Set in Cincinnati after a plague triggered by a mutant form of tomato has decimated the human population, Rachel Morgan is a witch whitewitchwho makes a living as a runner and bounty hunter. She has taken her fair share of hits and has broken lines she swore she would never cross. But when her vampire lover was murdered, it left a deeper wound than Rachel ever imagined and now she won’t rest until his death is solved… and avenged. Whatever the cost. Yet the road to hell is paved with good intentions and when a new predator moves to the apex of the Inderlander food chain, Rachel’s past comes back to haunt her. Literally…

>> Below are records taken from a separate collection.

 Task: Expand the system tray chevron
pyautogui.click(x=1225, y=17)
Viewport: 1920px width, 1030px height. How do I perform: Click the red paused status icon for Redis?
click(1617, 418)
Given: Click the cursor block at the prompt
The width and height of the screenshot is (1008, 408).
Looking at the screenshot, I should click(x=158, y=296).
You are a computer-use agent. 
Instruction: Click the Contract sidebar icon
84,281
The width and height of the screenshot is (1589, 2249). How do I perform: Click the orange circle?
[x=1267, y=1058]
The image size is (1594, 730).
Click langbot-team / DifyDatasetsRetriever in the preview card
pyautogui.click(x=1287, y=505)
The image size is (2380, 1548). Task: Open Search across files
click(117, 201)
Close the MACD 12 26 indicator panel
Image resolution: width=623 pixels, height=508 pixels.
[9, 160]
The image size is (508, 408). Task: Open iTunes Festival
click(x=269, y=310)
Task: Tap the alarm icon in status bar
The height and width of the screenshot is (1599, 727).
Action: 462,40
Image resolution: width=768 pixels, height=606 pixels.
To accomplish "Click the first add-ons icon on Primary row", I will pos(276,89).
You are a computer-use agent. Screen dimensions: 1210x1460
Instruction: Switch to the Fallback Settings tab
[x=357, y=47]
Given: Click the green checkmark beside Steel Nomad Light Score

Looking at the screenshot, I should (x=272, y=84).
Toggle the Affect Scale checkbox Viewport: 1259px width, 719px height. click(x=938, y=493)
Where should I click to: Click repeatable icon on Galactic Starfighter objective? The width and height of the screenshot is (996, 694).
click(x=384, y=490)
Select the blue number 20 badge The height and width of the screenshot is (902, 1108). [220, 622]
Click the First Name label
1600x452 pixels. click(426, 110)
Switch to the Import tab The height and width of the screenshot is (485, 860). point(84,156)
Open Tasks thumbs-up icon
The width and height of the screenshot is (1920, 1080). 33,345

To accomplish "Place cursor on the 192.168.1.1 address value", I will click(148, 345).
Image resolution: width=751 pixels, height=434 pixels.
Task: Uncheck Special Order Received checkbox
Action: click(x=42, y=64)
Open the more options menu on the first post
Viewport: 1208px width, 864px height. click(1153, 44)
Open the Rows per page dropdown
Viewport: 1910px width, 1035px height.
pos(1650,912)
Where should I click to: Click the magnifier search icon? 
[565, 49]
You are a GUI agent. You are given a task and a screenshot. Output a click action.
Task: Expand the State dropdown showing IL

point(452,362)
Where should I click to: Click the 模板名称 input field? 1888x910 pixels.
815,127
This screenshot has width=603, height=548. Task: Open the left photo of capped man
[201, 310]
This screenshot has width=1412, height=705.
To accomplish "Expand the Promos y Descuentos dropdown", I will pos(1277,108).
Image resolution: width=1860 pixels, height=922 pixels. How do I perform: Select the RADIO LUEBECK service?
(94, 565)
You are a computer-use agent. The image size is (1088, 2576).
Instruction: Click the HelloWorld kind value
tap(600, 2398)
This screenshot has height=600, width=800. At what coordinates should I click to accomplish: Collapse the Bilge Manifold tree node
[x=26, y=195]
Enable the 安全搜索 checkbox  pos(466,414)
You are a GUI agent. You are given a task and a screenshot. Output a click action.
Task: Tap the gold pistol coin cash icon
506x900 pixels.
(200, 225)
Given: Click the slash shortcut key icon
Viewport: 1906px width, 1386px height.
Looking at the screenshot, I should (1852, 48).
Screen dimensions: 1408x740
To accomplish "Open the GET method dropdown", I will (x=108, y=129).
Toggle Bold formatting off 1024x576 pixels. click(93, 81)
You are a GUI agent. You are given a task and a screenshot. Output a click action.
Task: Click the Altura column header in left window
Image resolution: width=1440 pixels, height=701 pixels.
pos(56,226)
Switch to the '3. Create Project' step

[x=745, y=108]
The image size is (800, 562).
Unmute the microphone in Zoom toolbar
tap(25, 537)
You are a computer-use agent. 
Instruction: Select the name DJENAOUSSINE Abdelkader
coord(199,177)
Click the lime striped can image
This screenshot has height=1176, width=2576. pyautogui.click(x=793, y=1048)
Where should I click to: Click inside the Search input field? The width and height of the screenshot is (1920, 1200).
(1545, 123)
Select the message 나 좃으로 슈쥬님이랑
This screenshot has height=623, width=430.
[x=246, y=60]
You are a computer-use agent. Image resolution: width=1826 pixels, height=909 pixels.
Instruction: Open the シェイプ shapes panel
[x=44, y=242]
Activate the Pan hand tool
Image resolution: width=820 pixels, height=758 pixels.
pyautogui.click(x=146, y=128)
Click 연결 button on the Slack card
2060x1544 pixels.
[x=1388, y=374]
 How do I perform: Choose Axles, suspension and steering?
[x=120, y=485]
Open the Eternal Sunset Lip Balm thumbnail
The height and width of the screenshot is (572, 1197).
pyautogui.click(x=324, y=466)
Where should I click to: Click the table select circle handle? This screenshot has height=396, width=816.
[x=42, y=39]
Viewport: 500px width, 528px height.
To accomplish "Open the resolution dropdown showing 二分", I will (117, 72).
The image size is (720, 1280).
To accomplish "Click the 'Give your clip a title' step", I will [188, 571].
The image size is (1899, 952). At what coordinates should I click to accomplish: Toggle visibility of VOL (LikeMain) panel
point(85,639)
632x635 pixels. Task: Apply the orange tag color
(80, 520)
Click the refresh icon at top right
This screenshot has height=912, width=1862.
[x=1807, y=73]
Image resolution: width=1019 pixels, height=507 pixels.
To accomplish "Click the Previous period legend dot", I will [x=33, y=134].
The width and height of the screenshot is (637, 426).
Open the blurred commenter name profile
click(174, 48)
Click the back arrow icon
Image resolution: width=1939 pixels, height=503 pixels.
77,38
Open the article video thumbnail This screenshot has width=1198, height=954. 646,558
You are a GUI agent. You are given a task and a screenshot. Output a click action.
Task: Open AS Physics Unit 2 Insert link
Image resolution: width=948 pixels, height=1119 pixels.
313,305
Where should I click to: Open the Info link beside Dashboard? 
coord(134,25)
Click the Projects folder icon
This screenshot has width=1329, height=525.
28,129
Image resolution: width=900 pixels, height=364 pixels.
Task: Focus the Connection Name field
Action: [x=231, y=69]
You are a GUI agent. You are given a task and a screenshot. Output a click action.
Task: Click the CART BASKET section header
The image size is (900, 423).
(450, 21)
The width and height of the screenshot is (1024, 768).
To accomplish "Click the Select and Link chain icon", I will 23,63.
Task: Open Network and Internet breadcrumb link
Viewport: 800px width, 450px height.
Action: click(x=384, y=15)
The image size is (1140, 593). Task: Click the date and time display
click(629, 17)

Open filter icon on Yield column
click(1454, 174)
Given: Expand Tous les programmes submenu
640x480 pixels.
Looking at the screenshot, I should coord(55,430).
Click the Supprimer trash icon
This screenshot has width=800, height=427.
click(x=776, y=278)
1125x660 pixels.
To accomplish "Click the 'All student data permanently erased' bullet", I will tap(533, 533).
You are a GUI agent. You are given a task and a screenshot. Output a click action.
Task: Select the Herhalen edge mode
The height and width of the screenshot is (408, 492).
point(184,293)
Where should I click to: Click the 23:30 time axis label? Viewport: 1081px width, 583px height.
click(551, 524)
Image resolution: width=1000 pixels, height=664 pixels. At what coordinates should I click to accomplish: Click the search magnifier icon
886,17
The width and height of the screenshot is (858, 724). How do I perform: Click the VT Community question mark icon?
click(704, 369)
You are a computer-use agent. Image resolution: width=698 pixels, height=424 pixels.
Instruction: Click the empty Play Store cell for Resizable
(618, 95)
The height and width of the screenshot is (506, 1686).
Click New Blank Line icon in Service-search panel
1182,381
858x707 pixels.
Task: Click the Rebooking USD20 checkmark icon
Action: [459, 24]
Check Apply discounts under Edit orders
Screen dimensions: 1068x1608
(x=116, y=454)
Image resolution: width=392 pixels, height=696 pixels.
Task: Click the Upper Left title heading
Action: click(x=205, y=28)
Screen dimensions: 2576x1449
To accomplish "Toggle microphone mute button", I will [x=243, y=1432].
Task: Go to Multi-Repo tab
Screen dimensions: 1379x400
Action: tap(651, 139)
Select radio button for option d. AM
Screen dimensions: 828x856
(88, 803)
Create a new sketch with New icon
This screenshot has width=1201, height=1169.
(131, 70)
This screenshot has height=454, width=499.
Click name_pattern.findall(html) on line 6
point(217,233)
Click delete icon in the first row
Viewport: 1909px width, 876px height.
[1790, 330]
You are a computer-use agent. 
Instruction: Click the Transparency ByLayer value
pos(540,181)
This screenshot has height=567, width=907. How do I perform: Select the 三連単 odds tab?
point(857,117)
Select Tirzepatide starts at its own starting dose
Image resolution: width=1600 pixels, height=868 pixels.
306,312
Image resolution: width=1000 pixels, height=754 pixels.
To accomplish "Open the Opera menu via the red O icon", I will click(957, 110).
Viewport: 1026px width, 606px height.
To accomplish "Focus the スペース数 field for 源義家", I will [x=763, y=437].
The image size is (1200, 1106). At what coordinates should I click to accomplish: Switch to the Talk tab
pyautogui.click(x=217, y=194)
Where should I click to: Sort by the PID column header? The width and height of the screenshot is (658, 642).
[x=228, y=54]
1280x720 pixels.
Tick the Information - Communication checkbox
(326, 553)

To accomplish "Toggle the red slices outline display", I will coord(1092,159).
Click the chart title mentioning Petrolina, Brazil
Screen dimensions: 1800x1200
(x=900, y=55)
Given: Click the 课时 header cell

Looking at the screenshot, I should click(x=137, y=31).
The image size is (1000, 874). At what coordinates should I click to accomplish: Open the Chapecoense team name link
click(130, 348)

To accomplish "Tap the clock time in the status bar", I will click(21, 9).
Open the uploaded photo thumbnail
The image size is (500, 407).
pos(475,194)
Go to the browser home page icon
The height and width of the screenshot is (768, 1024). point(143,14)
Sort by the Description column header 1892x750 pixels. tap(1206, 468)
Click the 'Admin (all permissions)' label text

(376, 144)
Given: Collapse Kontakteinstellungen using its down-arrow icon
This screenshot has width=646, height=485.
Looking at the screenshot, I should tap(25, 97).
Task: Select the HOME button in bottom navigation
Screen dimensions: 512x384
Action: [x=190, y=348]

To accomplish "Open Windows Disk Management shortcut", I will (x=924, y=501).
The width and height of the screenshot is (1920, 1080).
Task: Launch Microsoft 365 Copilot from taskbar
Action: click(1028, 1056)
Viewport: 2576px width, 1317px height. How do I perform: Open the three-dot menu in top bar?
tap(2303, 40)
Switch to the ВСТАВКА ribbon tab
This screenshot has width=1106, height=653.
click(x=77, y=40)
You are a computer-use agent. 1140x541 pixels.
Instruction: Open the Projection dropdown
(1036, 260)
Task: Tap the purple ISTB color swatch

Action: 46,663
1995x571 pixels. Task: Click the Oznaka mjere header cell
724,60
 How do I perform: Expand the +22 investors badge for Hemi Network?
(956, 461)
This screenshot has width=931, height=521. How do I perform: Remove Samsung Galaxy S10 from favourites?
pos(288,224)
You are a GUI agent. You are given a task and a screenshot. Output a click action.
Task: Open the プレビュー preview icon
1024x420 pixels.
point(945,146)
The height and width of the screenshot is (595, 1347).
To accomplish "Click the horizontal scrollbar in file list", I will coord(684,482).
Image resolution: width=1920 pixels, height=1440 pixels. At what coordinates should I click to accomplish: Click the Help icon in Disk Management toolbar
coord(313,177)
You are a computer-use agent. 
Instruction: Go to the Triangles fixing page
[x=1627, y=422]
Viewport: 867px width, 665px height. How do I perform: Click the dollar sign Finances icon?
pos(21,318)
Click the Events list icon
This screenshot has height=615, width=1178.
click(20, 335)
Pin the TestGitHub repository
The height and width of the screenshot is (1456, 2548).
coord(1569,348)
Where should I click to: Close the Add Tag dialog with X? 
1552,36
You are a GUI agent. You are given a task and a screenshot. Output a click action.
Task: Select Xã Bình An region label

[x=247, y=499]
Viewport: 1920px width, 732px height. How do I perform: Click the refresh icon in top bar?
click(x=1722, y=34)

Those of you who haven’t yet sampled the delights of Harrison’s work and are considering picking this book up, my advice to you is – don’t. Like all genres, urban fantasy comes in varying levels of complexity and while I wouldn’t claim that White Witch, Black Curse is a particularly demanding read, it is a chunky 552 pages. Which is a long time to be floundering around in a morass of unfamiliar words and names, while you attempt to get a grip on the extensive cast of characters and exactly what they do. Especially as the author doesn’t attempt to do a ‘Story So Far’. Go back to the start of this excellent series and read Dead Witch Walking.

Rachel’s story is told in first person POV with pleasing complexity and – like Jim Butcher’s Harry Dresden books – issues started in previous stories continue to develop throughout the series, rather than just pop up in one book, never again to be mentioned. Her world stands out as being particularly well-rounded and three-dimensional with plenty of tension between the different races, nicely filtered through Rachel’s viewpoint.

Inevitably, the series is getting steadily darker as the storylines progress and Harrison effectively portrays Rachel’s grief at her lover’s death without slowing down the action-packed plot. That said, there are lighter moments and the relationship between Rachel, her vampire friend Ivy and the pixie Jenks has a nice mix of humour and edginess.

I’m conscious that a number of folk are starting to roll their eyes at the torrent of books coming out with supernatural heroines stalking the streets. However, I still thoroughly enjoy a paranormal whodunit in a well-written world with a convincingly conflicted protagonist – and Harrison’s Rachel Morgan is right up there with the best of the best.